• **Information supplied**
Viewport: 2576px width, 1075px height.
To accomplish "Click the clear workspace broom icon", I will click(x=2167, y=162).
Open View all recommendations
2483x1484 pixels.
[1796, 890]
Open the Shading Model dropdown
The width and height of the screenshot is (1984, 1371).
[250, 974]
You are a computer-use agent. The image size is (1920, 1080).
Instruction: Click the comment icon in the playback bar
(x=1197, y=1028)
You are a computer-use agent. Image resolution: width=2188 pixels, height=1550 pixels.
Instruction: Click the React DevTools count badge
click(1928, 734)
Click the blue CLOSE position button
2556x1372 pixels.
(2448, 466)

• **Your assignment**
Determine how many lines of the listing hold the word "agent" and reply with that figure alone.

• **Solution for this problem**
2